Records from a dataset
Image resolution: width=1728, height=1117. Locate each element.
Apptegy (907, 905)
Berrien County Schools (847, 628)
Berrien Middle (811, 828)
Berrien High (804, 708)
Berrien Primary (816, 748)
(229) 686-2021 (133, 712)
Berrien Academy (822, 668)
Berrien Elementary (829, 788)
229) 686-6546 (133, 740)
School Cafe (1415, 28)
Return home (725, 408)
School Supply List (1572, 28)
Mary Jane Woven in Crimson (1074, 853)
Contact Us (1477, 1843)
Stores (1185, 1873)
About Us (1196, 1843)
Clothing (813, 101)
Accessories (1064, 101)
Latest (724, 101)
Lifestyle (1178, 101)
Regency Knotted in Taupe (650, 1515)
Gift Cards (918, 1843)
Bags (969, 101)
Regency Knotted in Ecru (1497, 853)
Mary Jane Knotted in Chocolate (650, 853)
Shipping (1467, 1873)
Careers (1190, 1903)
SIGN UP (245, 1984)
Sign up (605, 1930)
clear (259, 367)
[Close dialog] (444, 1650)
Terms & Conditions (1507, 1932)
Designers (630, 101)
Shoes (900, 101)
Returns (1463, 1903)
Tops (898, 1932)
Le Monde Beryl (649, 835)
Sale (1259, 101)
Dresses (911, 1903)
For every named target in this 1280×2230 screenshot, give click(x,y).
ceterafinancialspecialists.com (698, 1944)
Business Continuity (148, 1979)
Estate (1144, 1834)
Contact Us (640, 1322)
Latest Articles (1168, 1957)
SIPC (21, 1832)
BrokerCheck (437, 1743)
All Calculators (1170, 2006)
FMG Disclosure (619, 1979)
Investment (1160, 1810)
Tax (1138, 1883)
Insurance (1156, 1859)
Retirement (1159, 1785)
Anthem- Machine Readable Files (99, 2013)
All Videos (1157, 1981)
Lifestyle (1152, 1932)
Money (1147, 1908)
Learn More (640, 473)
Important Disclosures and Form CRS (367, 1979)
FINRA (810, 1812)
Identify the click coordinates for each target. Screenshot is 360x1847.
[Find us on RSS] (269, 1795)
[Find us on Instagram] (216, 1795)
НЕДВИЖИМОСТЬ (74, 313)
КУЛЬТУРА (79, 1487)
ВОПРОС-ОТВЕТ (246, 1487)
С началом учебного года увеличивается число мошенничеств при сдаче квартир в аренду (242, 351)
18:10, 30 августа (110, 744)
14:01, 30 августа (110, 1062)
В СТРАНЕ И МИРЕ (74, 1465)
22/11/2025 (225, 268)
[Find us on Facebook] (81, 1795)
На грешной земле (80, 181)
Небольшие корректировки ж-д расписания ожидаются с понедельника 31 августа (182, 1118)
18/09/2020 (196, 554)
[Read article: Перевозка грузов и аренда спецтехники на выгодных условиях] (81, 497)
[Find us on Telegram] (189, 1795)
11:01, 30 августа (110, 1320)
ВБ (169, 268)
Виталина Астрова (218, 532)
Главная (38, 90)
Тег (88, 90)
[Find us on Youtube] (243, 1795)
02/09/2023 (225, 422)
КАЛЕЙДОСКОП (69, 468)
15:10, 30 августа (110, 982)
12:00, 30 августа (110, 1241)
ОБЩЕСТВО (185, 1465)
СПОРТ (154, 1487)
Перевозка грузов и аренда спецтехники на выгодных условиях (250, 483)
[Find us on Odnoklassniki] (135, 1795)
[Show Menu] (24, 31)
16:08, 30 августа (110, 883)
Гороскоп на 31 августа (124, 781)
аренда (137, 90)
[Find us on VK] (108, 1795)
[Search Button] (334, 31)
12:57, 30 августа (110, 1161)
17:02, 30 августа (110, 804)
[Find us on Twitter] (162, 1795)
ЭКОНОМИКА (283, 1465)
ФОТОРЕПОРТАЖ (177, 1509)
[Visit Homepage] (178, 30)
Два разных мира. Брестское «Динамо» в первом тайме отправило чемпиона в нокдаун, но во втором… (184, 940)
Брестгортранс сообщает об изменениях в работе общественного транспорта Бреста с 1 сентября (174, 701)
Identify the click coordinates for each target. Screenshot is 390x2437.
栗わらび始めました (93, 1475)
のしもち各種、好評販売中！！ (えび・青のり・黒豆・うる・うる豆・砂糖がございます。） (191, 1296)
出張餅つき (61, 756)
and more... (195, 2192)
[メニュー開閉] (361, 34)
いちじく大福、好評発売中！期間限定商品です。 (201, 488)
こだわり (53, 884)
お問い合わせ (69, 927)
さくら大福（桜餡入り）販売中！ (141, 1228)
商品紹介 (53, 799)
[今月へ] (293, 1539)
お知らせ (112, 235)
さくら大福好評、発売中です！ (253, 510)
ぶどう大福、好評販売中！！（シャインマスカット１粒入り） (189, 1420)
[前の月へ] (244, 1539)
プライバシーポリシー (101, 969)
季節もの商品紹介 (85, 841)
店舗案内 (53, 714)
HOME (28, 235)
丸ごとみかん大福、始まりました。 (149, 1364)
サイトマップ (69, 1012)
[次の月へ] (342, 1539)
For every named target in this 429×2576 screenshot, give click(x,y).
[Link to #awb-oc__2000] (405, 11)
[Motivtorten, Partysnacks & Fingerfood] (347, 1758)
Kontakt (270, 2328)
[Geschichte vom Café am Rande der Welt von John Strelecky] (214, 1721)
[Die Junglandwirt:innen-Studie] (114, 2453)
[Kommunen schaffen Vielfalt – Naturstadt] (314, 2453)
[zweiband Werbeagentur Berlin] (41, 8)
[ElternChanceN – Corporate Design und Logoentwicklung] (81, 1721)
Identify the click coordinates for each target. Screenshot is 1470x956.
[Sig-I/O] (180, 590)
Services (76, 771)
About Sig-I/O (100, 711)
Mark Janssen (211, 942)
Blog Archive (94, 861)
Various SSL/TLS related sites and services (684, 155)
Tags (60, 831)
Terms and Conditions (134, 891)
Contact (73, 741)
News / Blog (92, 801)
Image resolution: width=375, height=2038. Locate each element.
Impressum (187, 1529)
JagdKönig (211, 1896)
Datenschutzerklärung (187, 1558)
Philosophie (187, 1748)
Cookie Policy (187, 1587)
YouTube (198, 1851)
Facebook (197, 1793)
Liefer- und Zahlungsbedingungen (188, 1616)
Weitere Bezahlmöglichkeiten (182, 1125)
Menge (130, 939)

Task statement:
Your task is to quote, without any alteration, the lines running from the top of the records to the line that holds "clear (259, 367)", both included.

Answer:
Image resolution: width=1728, height=1117. Locate each element.
Apptegy (907, 905)
Berrien County Schools (847, 628)
Berrien Middle (811, 828)
Berrien High (804, 708)
Berrien Primary (816, 748)
(229) 686-2021 (133, 712)
Berrien Academy (822, 668)
Berrien Elementary (829, 788)
229) 686-6546 (133, 740)
School Cafe (1415, 28)
Return home (725, 408)
School Supply List (1572, 28)
Mary Jane Woven in Crimson (1074, 853)
Contact Us (1477, 1843)
Stores (1185, 1873)
About Us (1196, 1843)
Clothing (813, 101)
Accessories (1064, 101)
Latest (724, 101)
Lifestyle (1178, 101)
Regency Knotted in Taupe (650, 1515)
Gift Cards (918, 1843)
Bags (969, 101)
Regency Knotted in Ecru (1497, 853)
Mary Jane Knotted in Chocolate (650, 853)
Shipping (1467, 1873)
Careers (1190, 1903)
SIGN UP (245, 1984)
Sign up (605, 1930)
clear (259, 367)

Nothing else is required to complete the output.